The Austin Chronicle

https://www.austinchronicle.com/daily/news/2007-10-18/552206/

The Turkish War on Terror

By Richard Whittaker, October 18, 2007, 11:31am, Newsdesk

There was probably a collective gulp in the State Department this morning after the Turkish parliament gave its government permission to launch military operations against Kurdish rebels in Iraq.

The Turkish logic is that this is not an invasion: they're going after Partiya Karkerên Kurdistan (PKK, roughly translated as Kurdistan Workers Party) terrorist camps in Northern Iraq. But the idea of Turkey throwing troops into Iraq, especially the one region that has been perceived as showing even passing stability, is a disaster that could destabilize the whole region, and have serious consequences for Europe.
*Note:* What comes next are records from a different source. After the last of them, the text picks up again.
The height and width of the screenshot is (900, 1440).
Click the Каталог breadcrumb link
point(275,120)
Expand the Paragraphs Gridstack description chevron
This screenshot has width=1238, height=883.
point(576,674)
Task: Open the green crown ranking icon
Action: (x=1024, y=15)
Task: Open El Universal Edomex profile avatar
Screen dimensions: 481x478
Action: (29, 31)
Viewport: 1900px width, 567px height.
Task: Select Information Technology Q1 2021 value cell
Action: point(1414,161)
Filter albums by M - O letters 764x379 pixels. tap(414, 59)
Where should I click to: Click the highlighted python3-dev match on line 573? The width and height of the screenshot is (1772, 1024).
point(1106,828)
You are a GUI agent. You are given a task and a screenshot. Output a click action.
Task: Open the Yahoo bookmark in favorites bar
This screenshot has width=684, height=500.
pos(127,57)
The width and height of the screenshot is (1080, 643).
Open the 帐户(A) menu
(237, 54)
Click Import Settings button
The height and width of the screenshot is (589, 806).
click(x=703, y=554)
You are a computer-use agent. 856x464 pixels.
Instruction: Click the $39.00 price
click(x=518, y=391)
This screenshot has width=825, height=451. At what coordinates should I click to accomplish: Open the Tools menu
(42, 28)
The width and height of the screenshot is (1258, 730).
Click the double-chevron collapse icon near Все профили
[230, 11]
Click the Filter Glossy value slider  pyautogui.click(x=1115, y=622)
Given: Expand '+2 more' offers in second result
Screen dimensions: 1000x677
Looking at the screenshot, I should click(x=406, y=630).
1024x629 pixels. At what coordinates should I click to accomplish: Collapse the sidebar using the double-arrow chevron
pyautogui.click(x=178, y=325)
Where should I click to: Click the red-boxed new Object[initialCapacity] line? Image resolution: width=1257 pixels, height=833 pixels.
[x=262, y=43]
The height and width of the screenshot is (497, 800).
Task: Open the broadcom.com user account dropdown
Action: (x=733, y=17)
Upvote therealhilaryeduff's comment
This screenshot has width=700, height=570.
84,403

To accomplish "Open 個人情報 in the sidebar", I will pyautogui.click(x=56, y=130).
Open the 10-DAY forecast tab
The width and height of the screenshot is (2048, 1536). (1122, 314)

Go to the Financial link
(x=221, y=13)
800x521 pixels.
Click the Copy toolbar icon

Western diplomacy to Turkey has been a decades-long balancing act of trying to bring it into the fold, while forcing it to calm down its militarism and answer allegations of human rights abuses. Along with Croatia and the Former Yugoslav Republic of Macedonia, it's on the list of candidate countries to join the European Union. But its human rights record has always been an issue, as has its often antagonistic relationship with its eastern and southern neighbors … as well as the fact that it's still nowhere near a meaningful agreement with EU-member Greece over its partial occupation of EU-member Cyprus.

It's also broadly seen in the region as a close and traditional ally of the United States (After all, it was the presence of Jupiter nuclear-tipped missiles in Turkey that in part spurred the Russian's putting missiles in Cuba.) But that relationship has been complicated by the last four years in Iraq. The most stable region in Iraq has been the Kurdish north, which actually concerns Turkey, which has its own large Kurdish population. If Iraq splits apart, an independent Kurdistan could become a spur to separatist Turkish Kurds.

Banned Turkish pro-Kurdish party Halkýn Demokrasi Partisi and its successor, Demokratik Toplum Partisi, have both been alleged to have connections to the PKK. But the PKK is well-liked amongst Iraqi Kurds, and while Turkey remains strategically significant and the US has declared the PKK a terrorist organization, it also can't afford to let Kurdish Iraq become a bloodbath.

It also explains why there was such queasiness about Congress discussing calling the historic slaughter of the Armenians by the old Ottoman Empire genocide.